Wednesday, 5 October 2011


It’s completely understandable if you have preconceived ideas about this film (in a not good way). But it’s best to put them aside. The poster, undeniably fetishising the bodies of the two leads, doesn’t exactly help. The mixed martial arts in this film is incidental. It is not a film about mixed martial arts. (Or rather, I should say, Ultimate Fighting Championship or UFC.) Instead it offers a very moving story of a family torn apart, with the conduit of that story being men fighting in cages.

Following active duty in Iraq, Tommy Conlon (Tom Hardy) returns to Pittsburgh to be reunited with his father (Nick Nolte), under whose reign of alcoholic abuse the family suffered. They form an uneasy alliance when Tommy recruits him as his trainer for an international UFC tournament. Older brother Brendan (Joel Edgerton) is a family man, high school teacher and also an ex-fighter. Money worries force him back into the cage and it’s only a matter of time before the two brothers meet – mano a mano.

Hardy’s tortured loner with his monosyllables and wounded animal persona certainly offers more danger and mystique than Edgerton’s Mr Straight but it is Edgerton who is the revelation. As well as impressing with the physical stuff, the guy can really act. That is not to say Tom “So-Hot-Right-Now” Hardy can’t. But, in their scenes together, he does get somewhat KO’d by veteran Nick Nolte. As the pained father offering too little too late, in Nolte we see the pinnacle of a lifetime spent in movies - he just gets better and better. I am being slightly unfair to Hardy, considering he has more acting ability in a single nostril than the likes of an entire Chuck Norris; whereas Hardy really brings it when it comes to the scraps.

Even if you have no interest in UFC the fight scenes are impressively raw and realistic. Director Gavin O’Connor strikes just the right balance between Hollywood gloss and indie grit to make the whole thing work – inside and outside the cage. It is a surprisingly thoughtful tale of a family, the abuse that family sustained and the resulting baggage; all set against an undeniably-thrilling mixed martial arts backdrop.


  1. That poster interests me, not in a gay way, I'm just really interested in looking at its composition.
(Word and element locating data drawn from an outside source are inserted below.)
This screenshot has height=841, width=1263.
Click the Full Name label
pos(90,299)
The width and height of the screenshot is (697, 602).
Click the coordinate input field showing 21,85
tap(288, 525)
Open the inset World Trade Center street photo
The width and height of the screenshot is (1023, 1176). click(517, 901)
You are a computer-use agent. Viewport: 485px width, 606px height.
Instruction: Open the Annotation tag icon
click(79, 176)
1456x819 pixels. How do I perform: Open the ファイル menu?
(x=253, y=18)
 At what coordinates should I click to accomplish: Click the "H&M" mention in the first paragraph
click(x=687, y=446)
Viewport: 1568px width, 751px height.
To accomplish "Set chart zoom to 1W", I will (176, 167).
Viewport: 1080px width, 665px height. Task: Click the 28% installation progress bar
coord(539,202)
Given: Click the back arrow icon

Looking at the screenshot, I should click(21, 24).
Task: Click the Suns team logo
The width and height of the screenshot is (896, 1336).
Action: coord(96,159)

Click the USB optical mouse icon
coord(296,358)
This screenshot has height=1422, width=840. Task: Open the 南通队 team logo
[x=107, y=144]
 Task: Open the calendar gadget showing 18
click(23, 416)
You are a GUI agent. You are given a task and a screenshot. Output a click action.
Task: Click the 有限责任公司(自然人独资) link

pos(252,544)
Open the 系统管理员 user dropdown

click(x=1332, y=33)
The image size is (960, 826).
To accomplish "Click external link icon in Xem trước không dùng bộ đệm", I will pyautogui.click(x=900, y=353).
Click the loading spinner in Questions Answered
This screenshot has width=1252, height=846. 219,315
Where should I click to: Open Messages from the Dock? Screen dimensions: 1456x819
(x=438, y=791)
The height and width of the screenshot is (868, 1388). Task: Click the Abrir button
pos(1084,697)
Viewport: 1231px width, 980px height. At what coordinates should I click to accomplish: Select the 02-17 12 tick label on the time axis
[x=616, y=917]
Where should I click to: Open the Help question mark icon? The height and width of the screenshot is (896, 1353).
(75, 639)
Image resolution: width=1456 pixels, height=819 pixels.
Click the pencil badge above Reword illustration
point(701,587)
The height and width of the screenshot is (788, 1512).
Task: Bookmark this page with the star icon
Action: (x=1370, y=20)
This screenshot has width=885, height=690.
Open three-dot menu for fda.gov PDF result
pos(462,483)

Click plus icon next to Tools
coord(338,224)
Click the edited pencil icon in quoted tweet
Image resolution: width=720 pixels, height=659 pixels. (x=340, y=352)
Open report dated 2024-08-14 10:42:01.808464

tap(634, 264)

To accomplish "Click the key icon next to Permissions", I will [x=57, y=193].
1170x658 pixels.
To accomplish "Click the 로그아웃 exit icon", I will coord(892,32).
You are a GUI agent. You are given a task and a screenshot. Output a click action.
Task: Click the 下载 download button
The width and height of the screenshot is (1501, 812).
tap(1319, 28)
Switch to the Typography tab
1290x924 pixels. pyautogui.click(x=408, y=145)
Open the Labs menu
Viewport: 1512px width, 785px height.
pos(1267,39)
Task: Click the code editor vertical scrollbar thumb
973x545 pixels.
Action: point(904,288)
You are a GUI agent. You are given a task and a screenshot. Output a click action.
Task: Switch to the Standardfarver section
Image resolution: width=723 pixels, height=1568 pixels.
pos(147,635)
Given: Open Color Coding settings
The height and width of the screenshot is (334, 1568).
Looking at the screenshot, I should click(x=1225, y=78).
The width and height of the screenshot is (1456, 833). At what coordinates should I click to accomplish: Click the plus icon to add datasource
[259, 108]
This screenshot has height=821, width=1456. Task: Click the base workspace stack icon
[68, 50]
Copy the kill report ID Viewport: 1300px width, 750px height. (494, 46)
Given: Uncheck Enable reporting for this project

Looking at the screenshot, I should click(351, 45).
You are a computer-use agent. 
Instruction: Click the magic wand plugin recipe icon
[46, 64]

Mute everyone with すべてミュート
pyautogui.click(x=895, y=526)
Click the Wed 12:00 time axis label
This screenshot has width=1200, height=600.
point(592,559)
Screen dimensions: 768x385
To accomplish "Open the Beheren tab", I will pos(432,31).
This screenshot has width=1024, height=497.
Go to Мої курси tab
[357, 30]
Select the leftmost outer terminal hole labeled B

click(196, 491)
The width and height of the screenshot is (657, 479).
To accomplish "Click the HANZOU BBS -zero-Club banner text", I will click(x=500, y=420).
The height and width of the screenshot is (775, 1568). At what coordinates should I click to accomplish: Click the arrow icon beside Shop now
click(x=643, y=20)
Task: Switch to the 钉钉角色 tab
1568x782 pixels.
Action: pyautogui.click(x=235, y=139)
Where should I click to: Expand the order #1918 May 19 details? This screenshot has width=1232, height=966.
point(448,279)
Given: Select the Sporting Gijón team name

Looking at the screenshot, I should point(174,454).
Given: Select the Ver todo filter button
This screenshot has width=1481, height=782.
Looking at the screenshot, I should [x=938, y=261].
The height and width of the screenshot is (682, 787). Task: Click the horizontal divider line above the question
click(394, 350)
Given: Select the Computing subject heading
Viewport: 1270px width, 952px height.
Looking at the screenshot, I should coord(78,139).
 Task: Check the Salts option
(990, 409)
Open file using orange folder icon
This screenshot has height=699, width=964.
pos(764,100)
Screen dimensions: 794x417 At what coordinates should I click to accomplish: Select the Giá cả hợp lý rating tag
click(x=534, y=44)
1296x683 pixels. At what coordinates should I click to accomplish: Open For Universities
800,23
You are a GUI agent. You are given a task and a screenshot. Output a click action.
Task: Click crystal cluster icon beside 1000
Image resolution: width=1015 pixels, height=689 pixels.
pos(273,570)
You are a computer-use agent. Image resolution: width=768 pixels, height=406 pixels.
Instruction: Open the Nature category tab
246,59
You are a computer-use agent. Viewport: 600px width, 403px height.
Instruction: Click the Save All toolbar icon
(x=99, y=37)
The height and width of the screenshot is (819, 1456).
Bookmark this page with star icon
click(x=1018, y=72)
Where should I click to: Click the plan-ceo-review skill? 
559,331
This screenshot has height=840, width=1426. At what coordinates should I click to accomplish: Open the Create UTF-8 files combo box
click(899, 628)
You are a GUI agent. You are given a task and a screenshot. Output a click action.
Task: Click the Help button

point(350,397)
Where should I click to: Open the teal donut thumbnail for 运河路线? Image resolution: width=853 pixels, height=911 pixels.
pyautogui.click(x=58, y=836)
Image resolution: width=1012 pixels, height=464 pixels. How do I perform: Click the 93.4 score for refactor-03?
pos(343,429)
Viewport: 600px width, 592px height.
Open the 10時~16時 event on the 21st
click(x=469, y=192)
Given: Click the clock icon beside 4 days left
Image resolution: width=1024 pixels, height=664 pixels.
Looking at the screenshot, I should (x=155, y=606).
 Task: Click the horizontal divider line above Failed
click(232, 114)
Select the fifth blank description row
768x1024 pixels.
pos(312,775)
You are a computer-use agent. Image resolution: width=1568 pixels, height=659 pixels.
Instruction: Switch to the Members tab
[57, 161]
  2. Just saw Warrior last night and I loved it. Well, I loved it apart from the fight scenes, such a shame as everything else about the film was superb. But those fight scenes: badly shot, terribly edited. If you have the camera so close like that how can you see what is actually happening? I swear I heard several punches during close ups shot when there was no way they were moving their arms to hit each other. Cut to a wide shot from the crowd POV sure, but not to a view blocked by a punter so you can't see the two fighters. And cutting away to crowd reaction shots before a blow is landed means you don't see the punch at all, what is the point of that? Several times I had no idea which fighter was which BECAUSE THEY HADN'T SHOT IT CLEARLY. This is not good film making. Another thing which annoyed me was the constant commentators at the fights, seemingly put on there to lead the viewer through the emotions, rather than letting the actors do that. Apart from that, yeah it was great.